It is foundational knowledge presented in a quick-paced, cut-to-the-chase, easy-to-digest manner. Kids tend to have very short attention spans, especially when they’re having to digest all kinds of new information. We tried to start our daughter on some of the lighter WH40k books and her eyes had glazed by chapter 2. The Warhammer Adventures books dive straight into the action, stoking that fire that will let them eventually branch to the adult stuff.
What Warhammer 40,000 is NOT
Surfing Goodreads I found a shocking number of reviews written by fans and non-fans of WH40k that decried the series for not teaching life lessons. Science fiction as a genre has long been the host of heavy-handed parables and allegories. As a die-hard TNG fan, I recognize the lessons in all of my favorite episodes. That new species that looks strange and behaves even stranger? Well, there’s a reason they act that way and we have to learn to accept them and their culture, as they have to accept us.
That is Star Trek’s bread-and-butter, and countless other series’. That is not the game WH40k has ever played. The universe is dark, and dangerous. The Necrons are ohmygod scary when you find yourself on a tomb world. The T’au offer peace and prosperity on one hand, but are also using pheromonal/mind control to get you to comply. They’re an interesting race within the WH40k universe because they talk a good game, and all you have to do is forgo free will. People complain that Warhammer Adventures aren’t teaching life lessons, when in fact, they’re teaching the same life lesson that the WH40k adult books arguably teach. Not everyone can be reasoned with. And sometimes, fighting actual monsters can be exhilarating. Not everything needs to have a moral or a lesson.
Summer Book Projects
Most cleverly of all, Black Library has created a series that kids can read in an official capacity. As the parent of a 6th grader, let me tell you the extreme censorship rules her schools have on what kids read. There are very specific and proscribed rules about violence, nomenclature, and subject matter. My daughter’s school considers Ender’s Game to be “inappropriate,” if you want an example. Needless to say, The Uriel Ventris Chronicles is right out.

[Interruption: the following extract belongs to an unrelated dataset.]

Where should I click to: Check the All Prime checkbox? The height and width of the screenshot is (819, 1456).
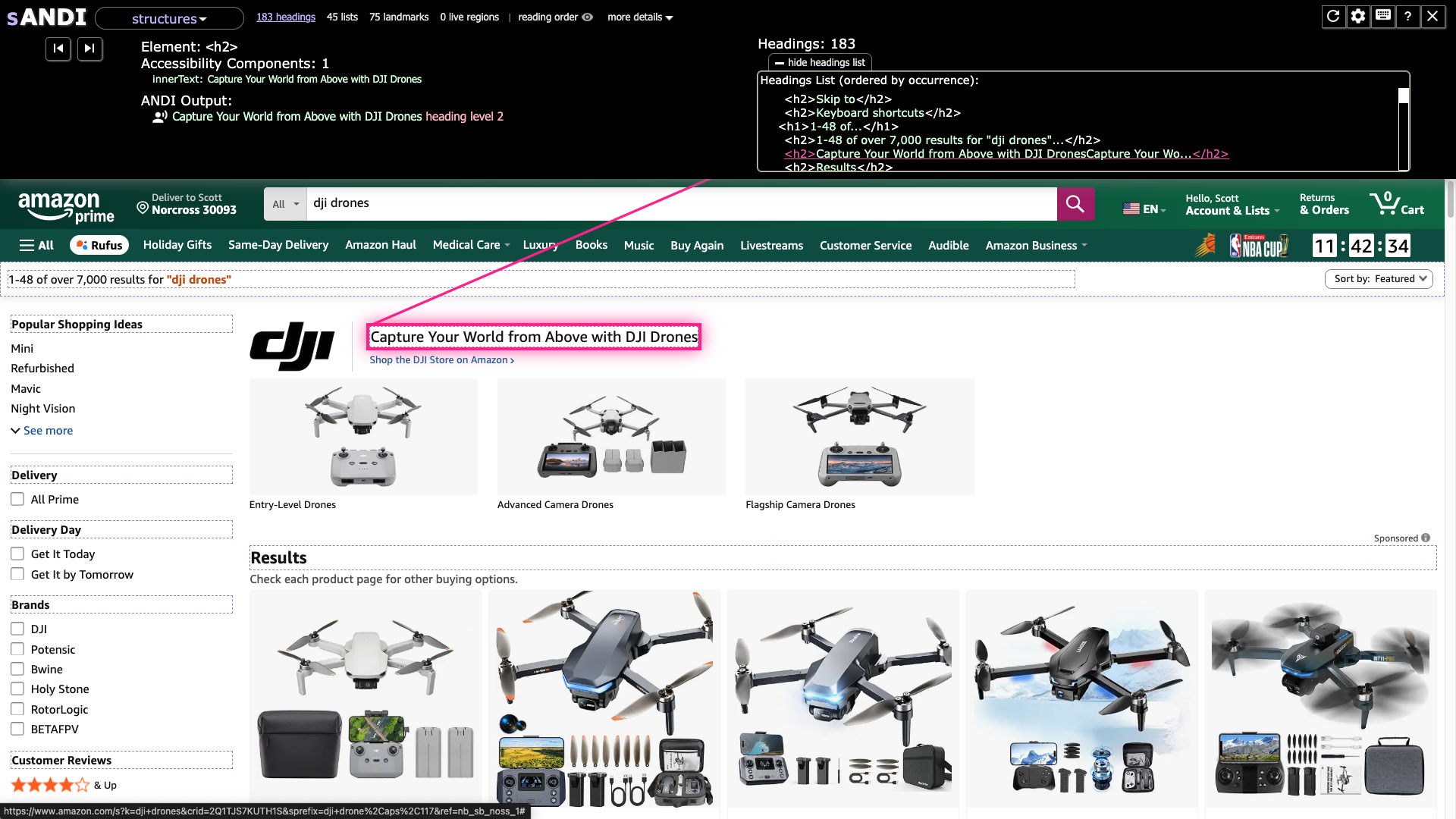coord(17,499)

Warhammer Adventures get the seal of approval though. Because they’re targeted for kids, and because of the language they use, they are considered appropriate*. So you can bet your ass Secrets of the T’au counted toward a reading project. Which is, ultimately, the way to get kids into your universe. Give them something that is enjoyable and counts for school, and you’ve found the ticket to their imagination. And at the end of the day, isn’t that what this is all about?
*I’m going to be honest and say it’s possible that her teachers have zero idea what a Warhammer is, and that they’re going off the cover. I’ll take it.